No. What you really need is help. A coach who can see the shackles, and who can explain them to you, and who can lift them for a bit while you gain strength.  Someone to make sure you understand how the game is played, so you don’t add more weights to yourself.

You need an aunt. A friend, a teacher, a mentor, an uncle who went to a good college and can help you with the application. Someone who knows how to help.

One person who will say, “Here, take my hand. I’ll help you. You really can do this. Even if it’s hard, and even if I can’t take away your burden, I can help carry it with you for a while.” I paid for college, with student loans I’m still paying off, eighteen years later. $167 a month, every month, since 1995.

But when I was in college, my aunt would bring bags full of treats: New sheets for my bed in my dorm room, candy, groceries that my roommate and I could cook in the microwave. New underwear. She’d pay for the dentist, so I didn’t have to have teeth pulled. A nice haircut once in a while, instead of Supercuts. She'd take my roommate and I to Costco and we'd spend $200!! We lived like royalty. And then, when we got back to the dorm, she'd give us each a $20 bill, with the warning not to spend it all on beer.

She was the difference between making it and not making it. 

One person can make a difference. One loan, to get a car fixed so someone can get to work. Even better, one gift so they can get the car fixed. One trip to the dentist. One trip to the grocery store the week before Christmas, so the Christmas bonus can be spent on bills instead of gifts, and the whole family can catch their breath.

Anyone who says that there is an even playing field is wildly ignorant and stubbornly, willfully blind.

These are the things that help: Medical care, mental health care, counseling. Food stamps. Housing. A school system that doesn’t penalize kids for not being able to do homework. A school system that doesn’t reward kids for having parents who help. Teachers who care about students and not grades. A kind word, said at the right time.
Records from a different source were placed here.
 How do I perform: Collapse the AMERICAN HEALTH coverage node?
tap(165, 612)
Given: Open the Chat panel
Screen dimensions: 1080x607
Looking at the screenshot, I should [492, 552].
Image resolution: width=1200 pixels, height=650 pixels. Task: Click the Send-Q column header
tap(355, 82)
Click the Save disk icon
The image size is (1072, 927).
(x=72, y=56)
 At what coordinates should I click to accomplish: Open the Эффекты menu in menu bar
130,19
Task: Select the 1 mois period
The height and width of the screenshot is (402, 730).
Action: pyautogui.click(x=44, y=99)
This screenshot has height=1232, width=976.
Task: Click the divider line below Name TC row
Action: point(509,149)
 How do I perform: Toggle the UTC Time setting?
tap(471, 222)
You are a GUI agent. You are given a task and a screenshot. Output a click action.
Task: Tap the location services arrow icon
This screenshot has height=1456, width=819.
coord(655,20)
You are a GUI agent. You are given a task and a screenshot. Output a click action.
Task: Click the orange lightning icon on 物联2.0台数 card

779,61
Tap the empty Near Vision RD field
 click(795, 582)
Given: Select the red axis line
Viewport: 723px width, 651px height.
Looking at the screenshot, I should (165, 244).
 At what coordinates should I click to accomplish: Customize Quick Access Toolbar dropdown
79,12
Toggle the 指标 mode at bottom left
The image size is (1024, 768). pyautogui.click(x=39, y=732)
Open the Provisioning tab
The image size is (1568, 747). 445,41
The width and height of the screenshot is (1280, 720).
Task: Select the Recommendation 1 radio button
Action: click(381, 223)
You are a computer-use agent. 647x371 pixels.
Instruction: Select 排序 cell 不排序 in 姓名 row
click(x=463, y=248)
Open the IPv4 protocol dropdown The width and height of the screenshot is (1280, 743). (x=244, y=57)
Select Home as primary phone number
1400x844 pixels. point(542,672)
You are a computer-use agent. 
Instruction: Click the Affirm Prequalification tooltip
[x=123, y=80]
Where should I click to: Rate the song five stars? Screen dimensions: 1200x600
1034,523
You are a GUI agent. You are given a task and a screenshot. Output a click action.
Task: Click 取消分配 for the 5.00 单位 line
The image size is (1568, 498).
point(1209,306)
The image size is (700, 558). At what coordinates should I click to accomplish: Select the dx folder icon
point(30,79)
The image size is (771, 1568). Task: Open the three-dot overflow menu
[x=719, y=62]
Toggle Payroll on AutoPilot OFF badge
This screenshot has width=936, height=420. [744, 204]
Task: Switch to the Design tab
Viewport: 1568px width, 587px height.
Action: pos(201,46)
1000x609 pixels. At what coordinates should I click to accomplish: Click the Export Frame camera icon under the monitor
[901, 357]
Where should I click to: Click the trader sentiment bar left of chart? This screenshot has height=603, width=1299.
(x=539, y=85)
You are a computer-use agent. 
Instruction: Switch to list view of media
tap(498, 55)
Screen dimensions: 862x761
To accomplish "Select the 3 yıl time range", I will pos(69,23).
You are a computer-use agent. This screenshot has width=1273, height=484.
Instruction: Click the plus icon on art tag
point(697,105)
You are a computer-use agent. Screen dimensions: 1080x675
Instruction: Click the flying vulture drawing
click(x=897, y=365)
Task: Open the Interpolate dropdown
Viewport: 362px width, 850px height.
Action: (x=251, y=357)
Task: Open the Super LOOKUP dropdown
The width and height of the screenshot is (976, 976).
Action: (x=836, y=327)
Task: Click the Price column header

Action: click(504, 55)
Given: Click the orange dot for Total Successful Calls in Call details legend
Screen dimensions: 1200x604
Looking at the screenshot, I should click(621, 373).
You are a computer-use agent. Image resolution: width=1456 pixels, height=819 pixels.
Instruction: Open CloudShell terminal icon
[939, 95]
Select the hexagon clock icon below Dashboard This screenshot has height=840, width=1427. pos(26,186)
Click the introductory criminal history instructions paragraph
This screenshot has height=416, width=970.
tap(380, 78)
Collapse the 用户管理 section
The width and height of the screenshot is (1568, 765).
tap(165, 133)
These are things that don’t: Guilt. Shame. Being told to work harder. Being told that it’s your fault. Being told that setting goals is the answer. All of the to-do lists in the world weren’t going to help my journey. Being goal-oriented wasn’t going to help, either. And I listened to plenty of audiobooks, but I don’t think that was what saved me.

What got me out was being willing to take the help that was offered. Sometimes it’s hard to take help when it comes from people who don’t understand. They know so little of the real world, even though they run it. But if you want to know how to function in their world, you have to befriend them instead of blaming them. It goes both ways. It’s not their fault they were born free.

I have three sisters. Two of us are out, unshackled and walking freely. One is still struggling, but is learning to lighten her load. Another gave up a long time ago. I still have hope for her. She’s been given help but can’t see her way anymore.

I have a farmhouse now, out in the country. I have apple trees, and chickens and pigs, and a husband who doesn’t understand me even a little bit and who adores me anyway. I have three children, and they are thriving. I make them do chores. They make me laugh. They ask, when the apple tree is ripe, why I have to use every apple. Why I have to make 68 quarts of applesauce, why I have to donate the rest to the food bank. Why can’t I just leave the apples to rot, the way the neighbors do?

Because it’s a shame to waste food, I reply, while there are children out there tonight who are going to bed hungry.